• [Task requirements]
• a. Answer these questions from the personal essay "Me, as a Teenage Goofball":
(i) What age does the narrator say they could walk into a bar or club with no hope of being asked to prove?
(ii) In what part of the salon did the t-girl turn into a wisecracking comedienne?
(iii) What word, repeated, does the narrator use to describe the hair lady's schedule?
• b. Extend the personal essay about taking a t-girl to a hair salon, starting after its last sentence.

• [Provided text]
*** Begin section ***

Me, as a Teenage Goofball

No, I’m not a teenager any more. I can walk into a bar or club with no hope of being asked to prove I’m 21 or older. This story is about something I realized today, about my teenage years.

I’m mentoring multiple t-girls in person, and for one of them, her journey recently involved me…

  • Taking her along to my salon,
  • Introducing her to my hair magician lady and
  • Being supportive while she arranged an appointment.

Normally, this t-girl is quiet. She’s very, very smart. She has done so many interesting things in her life. For these reasons, it is sometimes a little disconcerting for me to be in a conversation with her. But until that salon-visit day, she was conversationally overwhelming only by virtue of her quiet, shining brilliance.

To my vast surprise, she transformed into a wisecracking fast-talking comedienne in the foyer of the salon. Whatever participation I’d planned for myself as to introductions were derailed because her quips were so funny that I was too busy laughing. My hair lady was smiling along too, I noticed with some relief.

Problem is, the quips kept on coming, and coming — funny and witty, but wow, maybe too much of a good thing? My hair lady’s schedule tends to be go-go-go and instead of a quick introduction and arranging an appointment, then being able to get on with earning her living as scheduled … she was in limbo, listening to witticism upon witticism.  All good stuff, to be sure — but I sensed it might be time to wrap it up so I guided the flow of the conversation to getting serious and getting on with business. The appointment was made, the t-girl and I left, and life went on.

*** End section ***

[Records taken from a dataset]
*** Begin section ***

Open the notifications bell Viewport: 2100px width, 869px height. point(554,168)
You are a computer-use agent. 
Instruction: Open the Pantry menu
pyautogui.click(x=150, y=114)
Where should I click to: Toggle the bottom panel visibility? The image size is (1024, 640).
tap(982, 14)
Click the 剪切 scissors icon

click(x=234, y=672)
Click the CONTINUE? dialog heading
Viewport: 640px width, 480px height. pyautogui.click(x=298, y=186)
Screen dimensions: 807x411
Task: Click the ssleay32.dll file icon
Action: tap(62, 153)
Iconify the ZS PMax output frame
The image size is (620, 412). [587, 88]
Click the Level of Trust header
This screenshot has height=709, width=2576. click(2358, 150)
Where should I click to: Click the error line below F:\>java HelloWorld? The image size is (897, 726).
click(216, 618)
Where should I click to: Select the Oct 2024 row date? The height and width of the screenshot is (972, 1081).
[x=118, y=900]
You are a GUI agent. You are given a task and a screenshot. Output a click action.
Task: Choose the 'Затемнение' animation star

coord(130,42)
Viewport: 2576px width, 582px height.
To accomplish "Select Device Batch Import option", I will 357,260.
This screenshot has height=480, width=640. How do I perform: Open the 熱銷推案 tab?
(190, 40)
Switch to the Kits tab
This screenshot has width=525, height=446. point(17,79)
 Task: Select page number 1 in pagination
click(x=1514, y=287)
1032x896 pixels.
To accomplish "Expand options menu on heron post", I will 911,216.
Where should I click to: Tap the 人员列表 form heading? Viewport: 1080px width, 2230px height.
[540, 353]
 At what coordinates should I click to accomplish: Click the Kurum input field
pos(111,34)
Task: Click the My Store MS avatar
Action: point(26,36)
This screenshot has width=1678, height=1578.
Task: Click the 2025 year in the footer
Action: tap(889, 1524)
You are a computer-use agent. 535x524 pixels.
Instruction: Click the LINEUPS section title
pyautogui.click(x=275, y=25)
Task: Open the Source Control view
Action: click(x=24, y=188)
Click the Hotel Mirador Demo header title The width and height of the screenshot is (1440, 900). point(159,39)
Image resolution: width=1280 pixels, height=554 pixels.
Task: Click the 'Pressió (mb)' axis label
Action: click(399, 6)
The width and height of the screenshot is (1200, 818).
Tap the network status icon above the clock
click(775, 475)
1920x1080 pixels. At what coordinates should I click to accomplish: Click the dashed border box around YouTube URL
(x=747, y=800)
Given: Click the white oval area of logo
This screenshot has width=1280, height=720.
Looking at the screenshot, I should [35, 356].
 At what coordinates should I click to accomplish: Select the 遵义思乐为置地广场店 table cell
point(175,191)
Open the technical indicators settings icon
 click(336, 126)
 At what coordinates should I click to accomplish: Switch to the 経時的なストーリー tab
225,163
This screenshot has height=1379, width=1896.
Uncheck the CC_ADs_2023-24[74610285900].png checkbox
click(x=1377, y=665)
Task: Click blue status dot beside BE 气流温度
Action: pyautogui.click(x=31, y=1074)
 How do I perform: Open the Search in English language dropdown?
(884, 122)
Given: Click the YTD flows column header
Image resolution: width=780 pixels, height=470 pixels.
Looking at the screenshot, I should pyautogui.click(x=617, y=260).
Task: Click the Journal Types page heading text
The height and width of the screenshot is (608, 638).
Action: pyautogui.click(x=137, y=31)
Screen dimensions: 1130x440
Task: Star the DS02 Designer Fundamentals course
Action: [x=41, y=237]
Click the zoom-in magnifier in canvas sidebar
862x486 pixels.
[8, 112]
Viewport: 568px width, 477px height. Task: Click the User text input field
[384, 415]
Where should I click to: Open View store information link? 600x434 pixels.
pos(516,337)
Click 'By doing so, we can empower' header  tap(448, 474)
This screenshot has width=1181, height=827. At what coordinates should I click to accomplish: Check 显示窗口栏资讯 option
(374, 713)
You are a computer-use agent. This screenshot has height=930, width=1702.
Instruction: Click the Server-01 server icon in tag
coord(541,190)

*** End section ***

• [Results for the exercise]
• a.
(i) 21 or older
(ii) The foyer
(iii) "Go-go-go"

• b.
Later, when I saw my hair magician lady again, I felt the need to say something. I told her I don’t know if I should apologize for my friend’s behavior since she hadn’t done anything bad, but the ongoing stream of humor had seemed a little awkward to me. My hair lady didn’t think an apology was needed either, and said that perhaps the humor had been a perfectly reasonable and understandable way for my t-girl friend to manage her social nervousness in what must have been an awkward situation for her. And indeed, I recall how self-conscious I felt when first I needed to function openly as the girl I am. I felt clumsy, ridiculous and ineffective. Perhaps that’s how my t-girl friend felt, and being witty was her way of coping.

As to feeling clumsy, ridiculous and ineffective, those adjectives plus “ugly” and “vulnerable” were the theme of my teenage years as a trans girl in the misogynistic, homophobic culture where I grew up. My way of dealing with it was exactly as my friend had done. I was the class clown.  Many a time, I escaped being beat up or targeted because I distracted my adversary with humor or tricks. And finally, now I know why. Being a teenager is hard for many.  Add in the trans girl aspect and it becomes more challenging yet. Humor was my way of coping.

Last month, I underwent a medical procedure (and no, nothing bad — I’m fine, this was a check-up albeit a pretty invasive one) that required a hospital visit. So at six a.m. I was sitting in the surgical center waiting room in my fuzzy purple pajamas, with my mom sitting next to me, to keep me company and then later to drive me home in case I was a groggy mess, too unfocused to drive safely.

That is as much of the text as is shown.